Career Development for Managers, Leaders, and Professionals: Making the Most of What You Have and More of What You Don’t - (part 2)
"I’ll bet most of the companies that are in
life-or-death battles got into that kind of trouble because they didn’t
pay enough attention to developing their leaders."
-- Wayne Calloway, Chairman, Pepsi Co.
So, what’s a hard-working, forward-looking person
like you to do? You think you know yourself pretty well, right? After all, you’ve
been with yourself for well, for just about forever. Maybe you think you’re
already doing everything you can to improve your game. You’ve gone to training
seminars, continuing education classes, and motivational speakers. You even went
to the company retreat where they made you climb across high wires and join the
finale with the group hug. What more can you do? Listen. Career Development is
not just about skill building or training. These things are necessary, but they
account for a very small percentage of why the good get even better.
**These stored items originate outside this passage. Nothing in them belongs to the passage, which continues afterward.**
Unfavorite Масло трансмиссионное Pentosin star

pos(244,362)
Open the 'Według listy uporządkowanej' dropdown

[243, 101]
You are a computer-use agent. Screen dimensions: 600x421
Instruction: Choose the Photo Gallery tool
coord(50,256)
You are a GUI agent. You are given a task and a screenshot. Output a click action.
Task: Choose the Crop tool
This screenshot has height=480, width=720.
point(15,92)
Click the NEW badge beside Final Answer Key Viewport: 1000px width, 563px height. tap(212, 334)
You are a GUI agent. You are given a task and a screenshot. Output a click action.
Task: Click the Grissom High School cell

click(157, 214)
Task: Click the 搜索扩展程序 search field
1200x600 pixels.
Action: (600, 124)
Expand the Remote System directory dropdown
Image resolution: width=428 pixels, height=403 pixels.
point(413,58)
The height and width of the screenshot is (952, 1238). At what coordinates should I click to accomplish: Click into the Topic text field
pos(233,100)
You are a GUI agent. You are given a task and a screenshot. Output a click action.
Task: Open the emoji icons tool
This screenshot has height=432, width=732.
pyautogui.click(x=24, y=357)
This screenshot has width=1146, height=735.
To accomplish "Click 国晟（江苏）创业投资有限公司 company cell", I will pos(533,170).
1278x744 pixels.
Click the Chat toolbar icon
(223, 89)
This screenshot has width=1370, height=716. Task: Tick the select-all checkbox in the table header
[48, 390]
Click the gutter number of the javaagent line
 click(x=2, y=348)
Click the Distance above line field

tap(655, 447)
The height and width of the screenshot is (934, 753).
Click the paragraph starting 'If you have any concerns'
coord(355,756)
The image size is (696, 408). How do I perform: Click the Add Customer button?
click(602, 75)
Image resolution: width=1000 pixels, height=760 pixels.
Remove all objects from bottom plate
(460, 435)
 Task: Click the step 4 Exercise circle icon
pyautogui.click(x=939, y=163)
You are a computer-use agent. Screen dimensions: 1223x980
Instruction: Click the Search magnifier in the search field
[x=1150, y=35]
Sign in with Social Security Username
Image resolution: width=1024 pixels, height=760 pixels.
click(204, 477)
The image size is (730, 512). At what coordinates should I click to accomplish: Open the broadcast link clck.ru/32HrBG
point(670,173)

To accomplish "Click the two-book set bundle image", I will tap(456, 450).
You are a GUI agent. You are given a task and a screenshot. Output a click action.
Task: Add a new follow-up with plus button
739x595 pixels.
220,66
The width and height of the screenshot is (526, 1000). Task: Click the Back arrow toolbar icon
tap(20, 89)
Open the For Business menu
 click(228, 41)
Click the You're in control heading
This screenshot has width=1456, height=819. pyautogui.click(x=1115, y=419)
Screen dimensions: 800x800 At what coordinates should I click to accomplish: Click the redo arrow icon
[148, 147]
Decades of experience and research demonstrate that, when
executives either stall or derail in their careers, it’s typically a result
of their heavy reliance on strengths and strategies that were effective in the
past. However, these tried-and-true methods simply cannot carry the day during
dramatically changing times. Yet, the under-performing executive does not admit
this and resists embracing a new approach.
Development is about knowing yourself even better--well
enough to make true, lasting behavioral changes--and a viable plan to meet your
change objectives. To do that, you’ll need:
Solid, valid feedback about all of your strengths and weaknesses
multi-lateral motivation to make the necessary changes,
Change partners for your development initiatives.
Together, these three elements serve as the infrastructure
for your Action Plan, which guides your achievement of measurable results. Let’s
take a closer look at these three elements.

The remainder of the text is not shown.